%%

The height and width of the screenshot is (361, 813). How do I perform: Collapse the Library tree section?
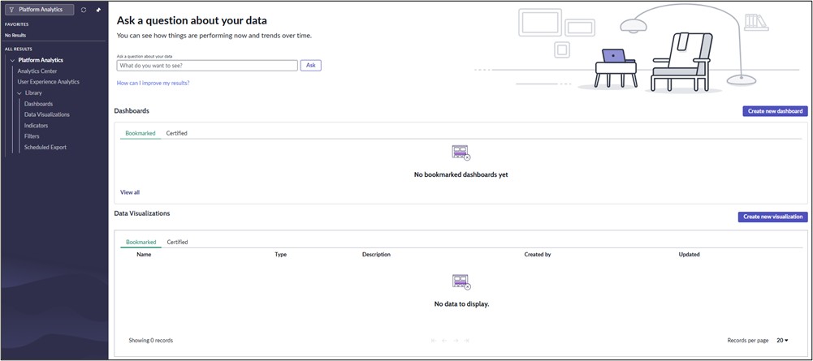(x=19, y=93)
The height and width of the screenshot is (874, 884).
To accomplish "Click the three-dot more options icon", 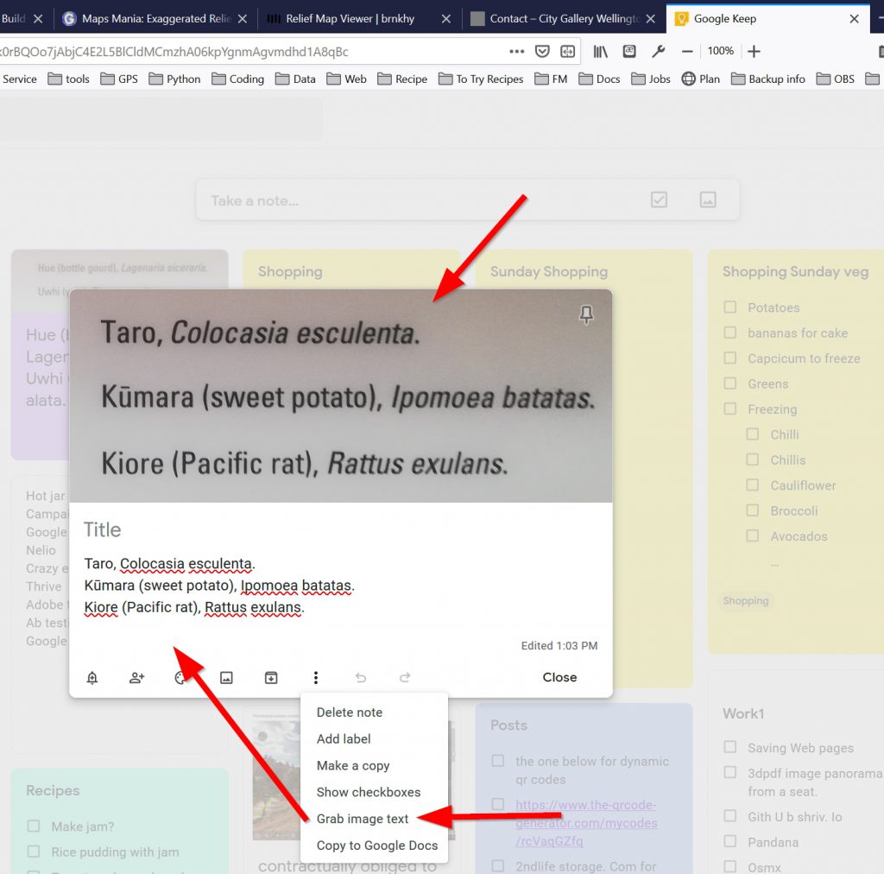I will click(x=316, y=678).
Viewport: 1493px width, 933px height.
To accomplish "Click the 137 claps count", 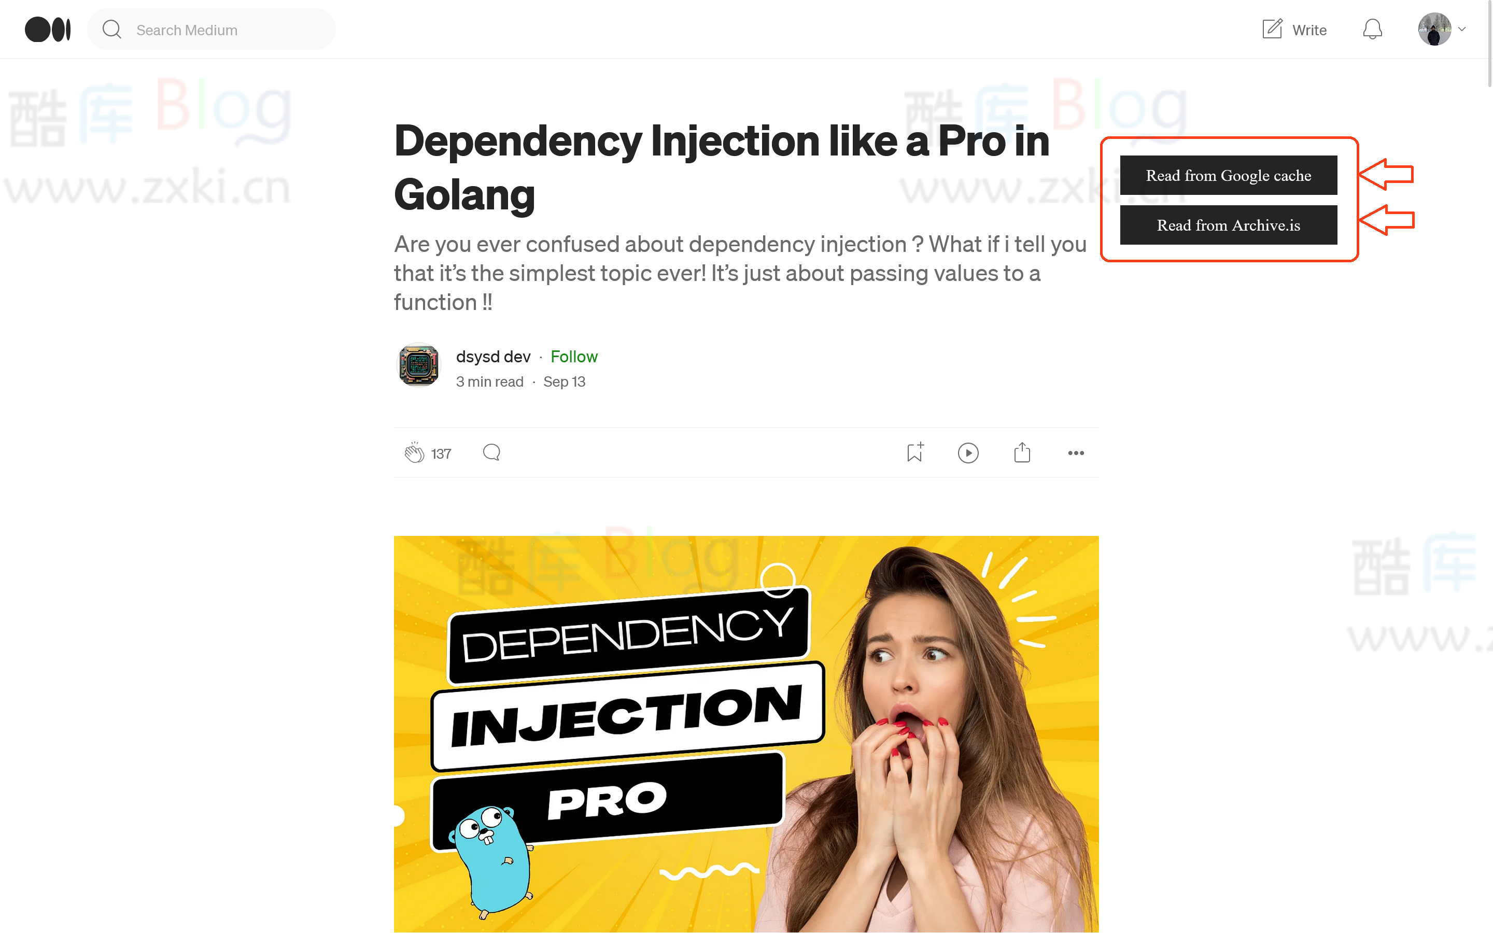I will [x=441, y=454].
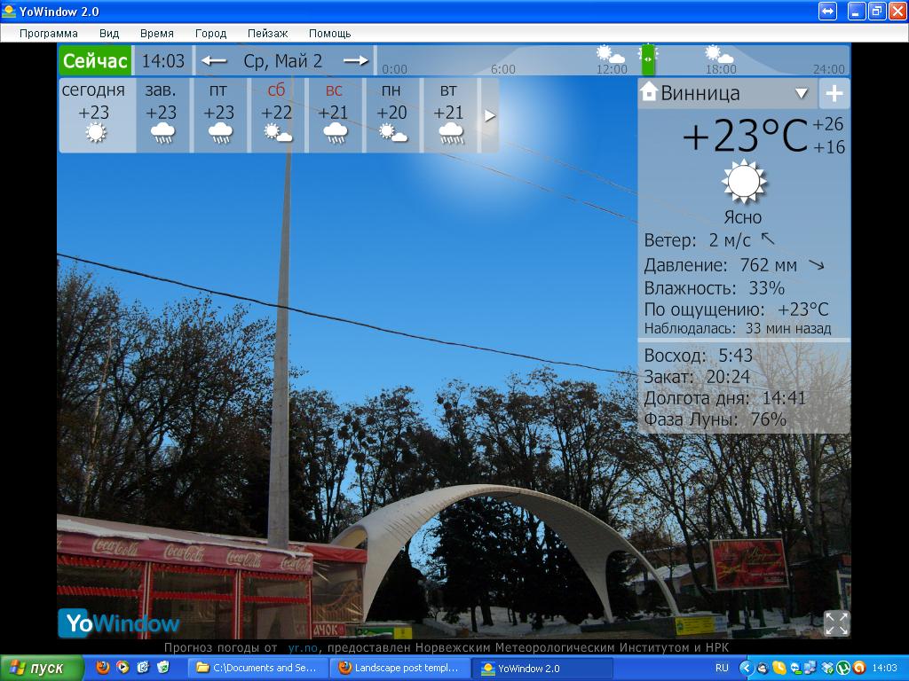Viewport: 909px width, 681px height.
Task: Go to next day with right arrow
Action: click(356, 61)
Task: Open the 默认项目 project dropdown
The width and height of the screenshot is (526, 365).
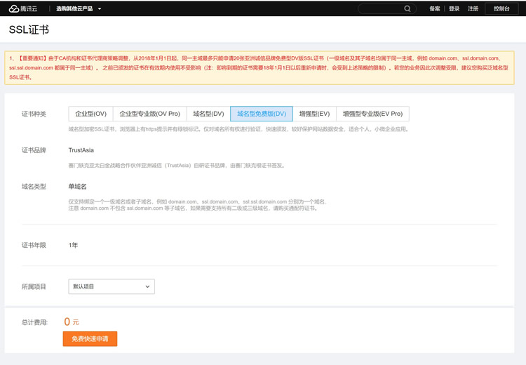Action: [x=112, y=286]
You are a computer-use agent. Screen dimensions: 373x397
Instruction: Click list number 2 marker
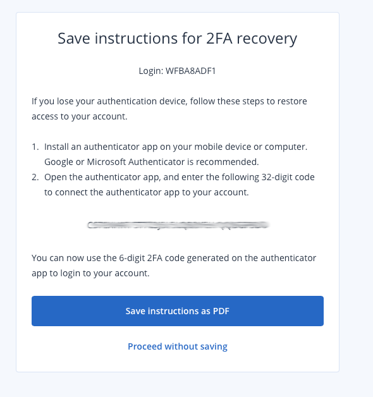[x=35, y=177]
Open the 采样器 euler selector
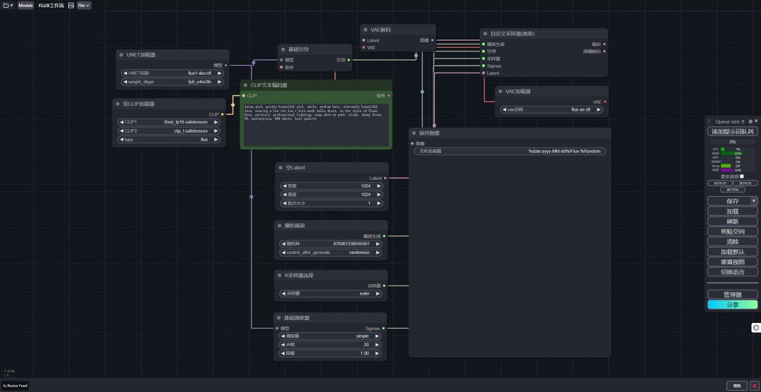The width and height of the screenshot is (761, 392). point(330,293)
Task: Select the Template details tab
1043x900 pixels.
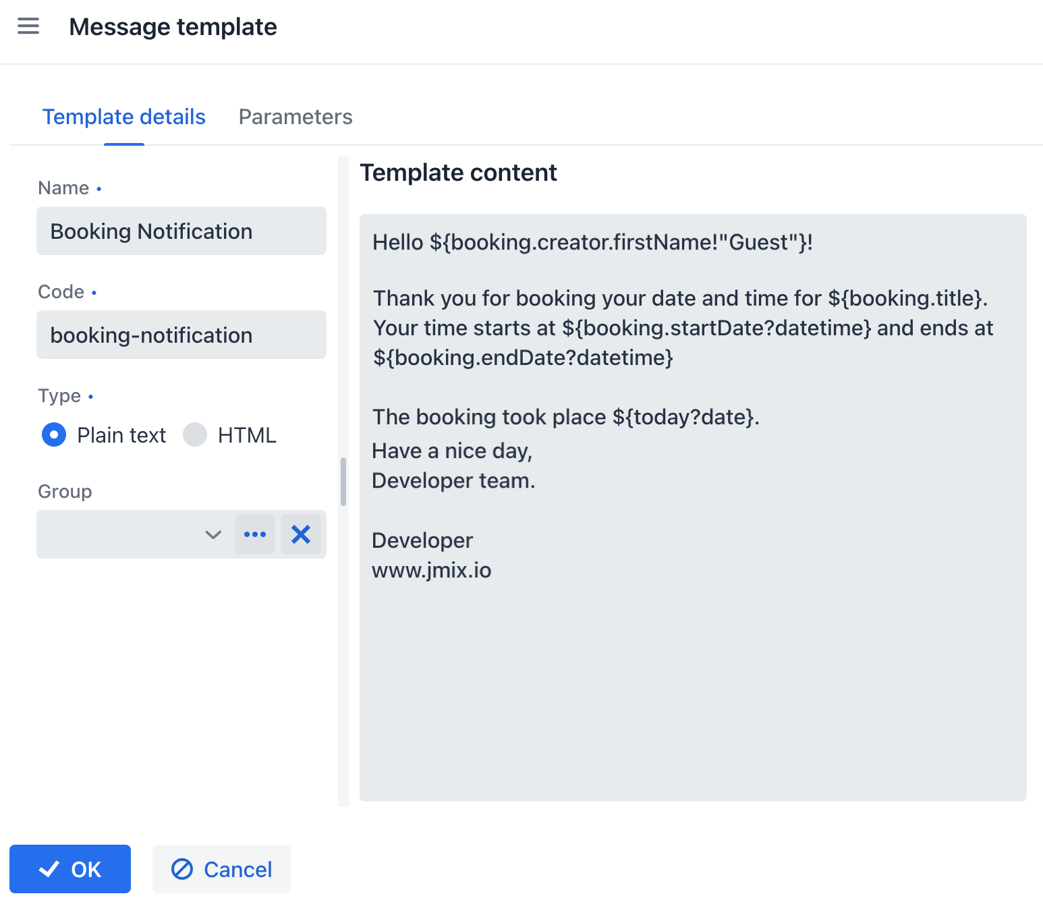Action: [x=123, y=117]
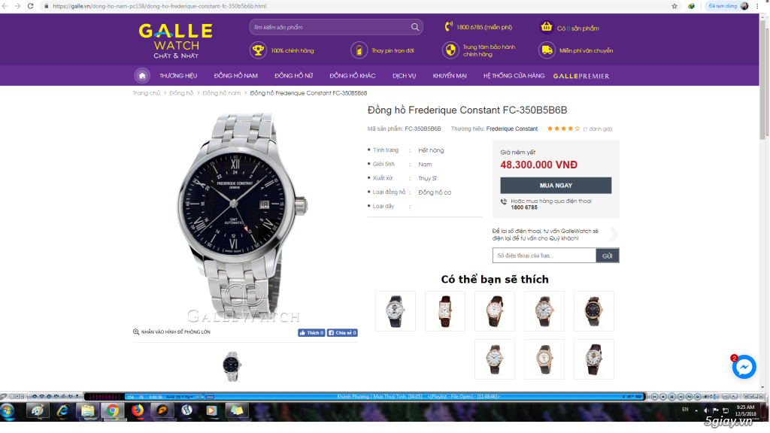Click the Facebook Thích like button
Image resolution: width=770 pixels, height=433 pixels.
pyautogui.click(x=311, y=333)
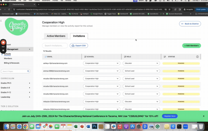
Task: Collapse sidebar with the double chevron icon
Action: pyautogui.click(x=1, y=21)
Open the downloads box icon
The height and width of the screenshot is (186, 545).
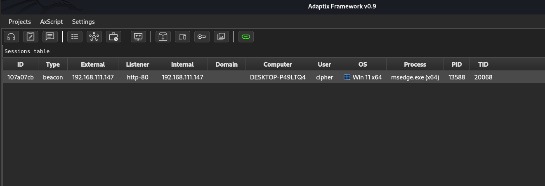point(163,37)
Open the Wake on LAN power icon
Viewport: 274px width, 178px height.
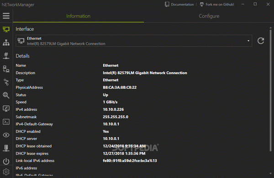coord(6,161)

%%

» WORK TO COMPLETE:
Here the job is to retype exactly the lines that start at the one containing "Instruction: Click list number 2 marker" and run through the end of the records above, leaving out pictures.

» SOLUTION:
Instruction: Click list number 2 marker
[x=35, y=177]
Open the 采样器 euler selector
The width and height of the screenshot is (761, 392). point(330,293)
Task: Select the Template details tab
1043x900 pixels.
Action: [x=123, y=117]
Click the Facebook Thích like button
Image resolution: width=770 pixels, height=433 pixels.
pyautogui.click(x=311, y=333)
Task: Collapse sidebar with the double chevron icon
Action: pyautogui.click(x=1, y=21)
Open the downloads box icon
The height and width of the screenshot is (186, 545).
point(163,37)
Open the Wake on LAN power icon
Viewport: 274px width, 178px height.
coord(6,161)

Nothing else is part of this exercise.